The geographical isolation of the Philippine archipelago from the rest of the world, even from its South East Asian neighbors, is already a big factor why the country is not attracting too many tourists. For instance, when you land in Vietnam, you can take a bus or train to China and Laos (north), bus or train to Cambodia (west), then further west to Thailand, Myanmar, etc. But when you land in Manila or other international airports (Cebu, Davao, Clark), we have no other neighboring countries accessible by land. It's the vast Pacific Ocean in the east, South China Sea in the west, and lots of small seas in between the islands and provinces. So, easier access through visa-free entry is one incentive to lure tourists, foreign businessmen and visitors, to come in. Although it doesn't help that Manila's international airport (NAIA 1 and 2) are just "provincial and domestic" airport in size and facilities compared to many other countries' international airports, like those in Thailand, Singapore, Malaysia, Vietnam, Korea, Japan, and so on.
Some African countries which don't give visa-free entry for Filipinos are ruled by dictators who just live off on taxpayers' blood and sweat, both local and foreign taxpayers.
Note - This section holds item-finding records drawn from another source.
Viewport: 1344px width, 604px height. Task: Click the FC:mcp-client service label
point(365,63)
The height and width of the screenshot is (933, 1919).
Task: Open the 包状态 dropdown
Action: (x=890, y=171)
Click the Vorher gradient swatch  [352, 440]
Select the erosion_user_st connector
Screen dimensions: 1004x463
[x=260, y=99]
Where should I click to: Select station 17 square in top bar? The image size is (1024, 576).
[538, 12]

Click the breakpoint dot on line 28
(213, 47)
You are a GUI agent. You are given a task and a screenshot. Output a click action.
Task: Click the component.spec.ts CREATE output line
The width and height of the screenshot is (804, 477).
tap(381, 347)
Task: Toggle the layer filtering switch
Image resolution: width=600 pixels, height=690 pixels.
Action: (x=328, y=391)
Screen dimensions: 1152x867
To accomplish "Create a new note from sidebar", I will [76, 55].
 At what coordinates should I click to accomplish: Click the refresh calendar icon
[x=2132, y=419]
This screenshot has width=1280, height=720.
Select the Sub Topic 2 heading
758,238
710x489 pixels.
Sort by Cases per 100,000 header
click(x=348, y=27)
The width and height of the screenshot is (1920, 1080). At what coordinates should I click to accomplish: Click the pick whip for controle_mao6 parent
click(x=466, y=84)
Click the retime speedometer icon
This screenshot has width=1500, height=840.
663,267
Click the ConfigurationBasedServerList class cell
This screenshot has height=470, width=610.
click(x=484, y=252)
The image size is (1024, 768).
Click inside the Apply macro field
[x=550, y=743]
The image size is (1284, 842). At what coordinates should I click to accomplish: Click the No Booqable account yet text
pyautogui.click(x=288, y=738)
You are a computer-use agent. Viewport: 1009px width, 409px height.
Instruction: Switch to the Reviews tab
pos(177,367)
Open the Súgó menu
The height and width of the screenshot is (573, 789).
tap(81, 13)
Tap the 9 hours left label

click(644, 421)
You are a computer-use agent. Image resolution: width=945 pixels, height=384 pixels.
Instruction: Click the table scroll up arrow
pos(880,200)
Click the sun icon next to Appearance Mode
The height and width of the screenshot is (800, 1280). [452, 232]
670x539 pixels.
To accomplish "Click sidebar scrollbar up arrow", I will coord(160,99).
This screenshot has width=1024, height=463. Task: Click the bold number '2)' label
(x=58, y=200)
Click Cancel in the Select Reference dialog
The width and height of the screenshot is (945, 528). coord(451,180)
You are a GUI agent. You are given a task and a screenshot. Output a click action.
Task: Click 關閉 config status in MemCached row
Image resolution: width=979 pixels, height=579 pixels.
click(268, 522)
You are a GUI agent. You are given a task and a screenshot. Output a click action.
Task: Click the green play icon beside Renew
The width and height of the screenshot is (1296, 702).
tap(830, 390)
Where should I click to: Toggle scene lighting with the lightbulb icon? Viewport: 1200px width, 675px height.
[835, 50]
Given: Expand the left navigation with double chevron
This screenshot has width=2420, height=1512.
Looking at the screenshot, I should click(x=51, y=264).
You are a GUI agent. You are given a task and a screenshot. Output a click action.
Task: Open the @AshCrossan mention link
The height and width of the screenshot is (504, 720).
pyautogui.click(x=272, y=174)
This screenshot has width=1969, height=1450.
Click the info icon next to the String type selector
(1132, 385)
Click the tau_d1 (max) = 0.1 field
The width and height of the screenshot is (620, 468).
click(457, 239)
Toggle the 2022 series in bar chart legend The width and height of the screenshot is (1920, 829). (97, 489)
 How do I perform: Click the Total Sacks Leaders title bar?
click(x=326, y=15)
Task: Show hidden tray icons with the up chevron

Even if the "visa fee" is only $10 or $20, for those dictators and bureaucrats, that's still money that can go to their pockets. Now if their rich nationals (say, families and relatives of those dictators, top bureaucrats and private cronies) would come into the Philippines to see Boracay, Davao, Cebu, Manila, Baguio, Bohol, Palawan, Puerto Galera, etc., let them come in visa-free, let them spend their money in Philippine beach and mountain resorts, in Philippine malls and restaurants, in Filipino boatmen and travel guides. (We can't bar and confiscate their money as "ill-gotten wealth" as it is an internal problem that has to be resolved in their own countries.)
The wealthy countries of W. and N. Europe, N. America, N. Asia (Japan and Korea) are too protective of their welfare system; that system is too expensive, financed by high and multiple taxes of their citizens, and continuously accummulating public debts (e.g., France's unfunded social security system is around 200% of GDP!) that they can't extend such welfare to many citizens of other countries. Hence, the strict "visa-required" rule, even for few-days visits.
The Department of Foreign Affairs (DFA) though, does not give visa-free entry yet to citizens of Russia, Kazakhstan, Croation, other central Asian and eastern European countries. I don't understand why, but it will be an important diplomatic and economic move to lift such travel restriction and allow the nationals of those countries to come in visa-free.
People by nature want to be free to move around in many places, islands and continents. Before, it was the harshness of nature and environment (very hot desert, very cold and prolonged snow, presence of many savage animals that can attack people, tribes that are averse to entry of foreigners) that prevented many people to move around. Later on, governments of many countries began expanding, and so the bureaucracy and restrictions to travel also expanded. With modern technology and increasing competition among international airlines, international hotels, international telecomms companies, communication and mobility among friends, families and clans, business and cultural partners, become easier. It is only rightful that full mobility be respected and given back to people -- except to those who inculcate hatred and violence.